OBJECTIVE A:
Reproduce, line for line, the part of the listing that opens with the line containing "Click Odjava to log out" and closes with the line containing "Cancel the current", including both of those lines.

PAGE EXCERPT:

▼

FATAL ERROR: command exited with status 1: /home/dev/zephyr-sdk-0.11.3/sysroots/x86_64-pokysdk-linux/usr/bin/openocd -s /home/dev/zephyrproject/zephyr/boards/arm/nucleo_h743zi_custom/support -s /home/dev/zephyr-sdk-0.11.3/sysroots/x86_64-pokysdk-linux/usr/share/openocd/scripts -f /home/dev/zephyrproject/zephyr/boards/arm/nucleo_h743zi_custom/support/openocd.cfg -c init -c targets -c 'reset halt' -c 'flash write_image erase /home/dev/eclipse-workspace/hello_world/build/zephyr/zephyr.hex' -c 'reset halt' -c 'verify_image /home/dev/eclipse-workspace/hello_world/build/zephyr/zephyr.hex' -c 'reset run' -c shutdown
FAILED: zephyr/cmake/flash/CMakeFiles/flash 
cd /home/dev/eclipse-workspace/hello_world/build && /usr/bin/cmake -E env /home/dev/.local/bin/west flash --skip-rebuild
ninja: build stopped: subcommand failed.

Environment (please complete the following information):

Why this bug and Partial fix This bug occurs because some of the APB clocks can exceed the maximum allowed frequencies when PLL is being set as system source clock. In fact, the PLL dividers should be set to maximum prior to setting the PLL as system clock source and then correctly configured to prevent the frequencies to go out of the limits.

About OpenOCD not being able to complete: That must be due to the clock tree being stuck in an unspecified state preventing OpenOCD to complete all of its commands and exit with shutdown command invoked. Because the flash writing operation succeeds in the first place the MCU must have booted the wrong clock configuration and frozen some of its clock buses (APBx for instance) preventing OpenOCD to send commands like reset halt or reset run.

▲

ENTRIES SHOWN:

▼

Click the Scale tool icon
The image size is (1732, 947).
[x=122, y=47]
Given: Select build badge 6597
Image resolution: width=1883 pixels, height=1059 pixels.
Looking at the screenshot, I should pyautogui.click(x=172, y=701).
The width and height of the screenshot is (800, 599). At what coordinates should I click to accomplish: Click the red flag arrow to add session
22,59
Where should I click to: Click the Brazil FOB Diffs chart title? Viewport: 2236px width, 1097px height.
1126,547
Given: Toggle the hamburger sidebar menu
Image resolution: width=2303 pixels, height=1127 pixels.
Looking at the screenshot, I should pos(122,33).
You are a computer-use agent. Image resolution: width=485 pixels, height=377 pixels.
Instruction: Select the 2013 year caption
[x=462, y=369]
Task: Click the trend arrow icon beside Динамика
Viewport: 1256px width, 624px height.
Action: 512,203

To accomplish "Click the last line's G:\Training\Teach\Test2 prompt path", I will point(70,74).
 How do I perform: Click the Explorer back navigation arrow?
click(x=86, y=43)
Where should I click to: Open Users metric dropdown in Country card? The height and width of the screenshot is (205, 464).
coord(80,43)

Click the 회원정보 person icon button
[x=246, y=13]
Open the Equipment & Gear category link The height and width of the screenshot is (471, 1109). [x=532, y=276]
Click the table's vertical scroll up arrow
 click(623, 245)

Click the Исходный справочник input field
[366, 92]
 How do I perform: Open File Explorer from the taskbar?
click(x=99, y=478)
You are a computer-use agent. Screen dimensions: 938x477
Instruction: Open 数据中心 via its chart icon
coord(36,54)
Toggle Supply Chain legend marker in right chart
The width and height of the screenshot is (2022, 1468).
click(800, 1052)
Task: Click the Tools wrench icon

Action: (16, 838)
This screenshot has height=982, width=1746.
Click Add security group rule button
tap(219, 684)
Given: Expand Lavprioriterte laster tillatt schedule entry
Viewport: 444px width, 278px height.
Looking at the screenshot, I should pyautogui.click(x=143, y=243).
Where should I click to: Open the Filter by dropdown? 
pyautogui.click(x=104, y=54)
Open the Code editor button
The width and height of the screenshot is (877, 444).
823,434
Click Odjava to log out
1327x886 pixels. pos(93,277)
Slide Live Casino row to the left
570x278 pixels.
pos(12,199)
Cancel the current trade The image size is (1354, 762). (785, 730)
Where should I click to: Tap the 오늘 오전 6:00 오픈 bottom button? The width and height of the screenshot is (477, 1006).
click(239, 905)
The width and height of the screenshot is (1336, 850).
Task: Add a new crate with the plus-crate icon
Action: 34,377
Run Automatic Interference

▲

OBJECTIVE B:
The forum excerpt on the OpenOCD flash failure begins with a failed openocd command line. List every command passed to OpenOCD through a -c option in that line, giving each distinct command once.

TASK RESPONSE A:
Click Odjava to log out
1327x886 pixels. pos(93,277)
Slide Live Casino row to the left
570x278 pixels.
pos(12,199)
Cancel the current trade The image size is (1354, 762). (785, 730)

TASK RESPONSE B:
- init
- targets
- reset halt
- flash write_image erase /home/dev/eclipse-workspace/hello_world/build/zephyr/zephyr.hex
- verify_image /home/dev/eclipse-workspace/hello_world/build/zephyr/zephyr.hex
- reset run
- shutdown